Relativamente ao incentivo de 750 euros por cada parto que cada equipa faça acima da média realizada nos ultimos anos que está no Plano de Emergência para a Saúde, evitando que as grávidas tenham de ser reencaminhadas para os privados, o OVO PT manifesta receio, pois esta medida irá colocar pressão tanto nos profissionais, como acima de tudo na Mulher, provocando situações que podem levar a violência obstétrica pelo aceleramento de um parto, que nada beneficia nem o bebé nem a Mulher.
Por outro lado, o valor que está acordado relativamente às transferências para o privado é bem superior a este incentivo.
- Precisamos também de falar sobre as carreiras médicas, e ordenados, que não acompanham a inflacção e custos de vida ao longo desta última década.
- Precisamos de falar sobre o número de horas sem que exista respeito pelos profissionais enquanto seres humanos.
- É necessário falar na questão dos internos que estão a fazer a sua especialidade; estes deveriam ficar alocados automaticamente ao hospital que ocorreu o internado sem existirem concursos, e por x anos. E porquê? Afinal fizeram a especialização no público, com recursos no público.
- E os Enfermeiros Especialistas? Para quando o seu reconhecimento transpondo a directiva europeia?
E como confiar no privado, alimentando-o quando este não consegue responder às necessidades da Sociedade?
Sabemos que não se vai organizar um país inteiro num mandato, mas sabemos que sem diálogo, sem conversar com os diversos intervenientes, sem escutar as ONG que estão no terreno, apenas culpando outros, desresponsabilizando integralmente a falta de resposta do actual governo, que vê como única resposta o outsourcing do SNS, delegando as suas responsabilidades a entidades que visam (como é natural em empresas privadas) o lucro. É intenção do actual governo alimentar quantos grupos económicos da saúde, com o dinheiro que deveria estar a ser investido em carreiras no SNS, em capacitação e em resposta aos problemas há tanto apontados pelos vários sindicatos?

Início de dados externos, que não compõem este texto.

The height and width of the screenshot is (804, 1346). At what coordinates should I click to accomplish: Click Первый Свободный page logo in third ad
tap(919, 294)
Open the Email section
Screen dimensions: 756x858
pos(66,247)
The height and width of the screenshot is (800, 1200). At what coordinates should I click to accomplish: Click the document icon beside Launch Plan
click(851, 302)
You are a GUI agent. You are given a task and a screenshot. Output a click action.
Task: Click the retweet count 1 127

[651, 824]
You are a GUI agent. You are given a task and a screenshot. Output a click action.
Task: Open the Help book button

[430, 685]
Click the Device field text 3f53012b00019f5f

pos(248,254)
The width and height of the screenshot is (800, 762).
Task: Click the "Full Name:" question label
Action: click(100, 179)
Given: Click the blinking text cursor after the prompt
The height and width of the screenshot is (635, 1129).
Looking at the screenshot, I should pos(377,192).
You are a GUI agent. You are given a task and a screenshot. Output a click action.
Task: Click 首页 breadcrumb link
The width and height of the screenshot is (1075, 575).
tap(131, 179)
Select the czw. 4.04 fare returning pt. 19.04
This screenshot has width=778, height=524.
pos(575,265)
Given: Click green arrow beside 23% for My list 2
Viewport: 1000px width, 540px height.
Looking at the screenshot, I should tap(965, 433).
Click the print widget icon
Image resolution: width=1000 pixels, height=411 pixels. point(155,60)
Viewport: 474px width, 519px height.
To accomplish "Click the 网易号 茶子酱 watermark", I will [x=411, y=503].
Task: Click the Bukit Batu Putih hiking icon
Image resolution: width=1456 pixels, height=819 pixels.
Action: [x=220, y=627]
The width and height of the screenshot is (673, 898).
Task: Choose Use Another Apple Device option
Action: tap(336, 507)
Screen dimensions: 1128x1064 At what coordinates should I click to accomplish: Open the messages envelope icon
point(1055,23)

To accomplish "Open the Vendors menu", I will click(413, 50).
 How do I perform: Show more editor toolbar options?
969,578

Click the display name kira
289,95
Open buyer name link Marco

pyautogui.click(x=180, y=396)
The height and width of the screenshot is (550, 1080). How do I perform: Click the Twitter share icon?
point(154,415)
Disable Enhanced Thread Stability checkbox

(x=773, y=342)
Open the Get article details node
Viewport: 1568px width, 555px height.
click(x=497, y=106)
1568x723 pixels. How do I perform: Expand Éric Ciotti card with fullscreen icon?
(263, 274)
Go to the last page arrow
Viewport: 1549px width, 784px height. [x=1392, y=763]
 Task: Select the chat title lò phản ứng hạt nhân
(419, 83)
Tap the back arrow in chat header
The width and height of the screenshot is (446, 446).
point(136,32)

Portugal destaca-se no panorama internacional pelas conquistas alcançadas em alguns indicadores de saúde ao longo dos últimos 40 anos, nomeadamente uma das mais baixas taxas de mortalidade perinatal do mundo. Tal realidade apenas foi possível graças à existência de um Serviço Nacional de Saúde forte, que privilegiou, desde sempre, a segurança dos cuidados prestados às grávidas e crianças face ao número de locais.
O OVO PT encontra-se mais uma vez, disponível para ser escutado e envolvido em grupos de trabalho, com vista à defesa da Saúde Sexual e Reprodutiva da Mulher.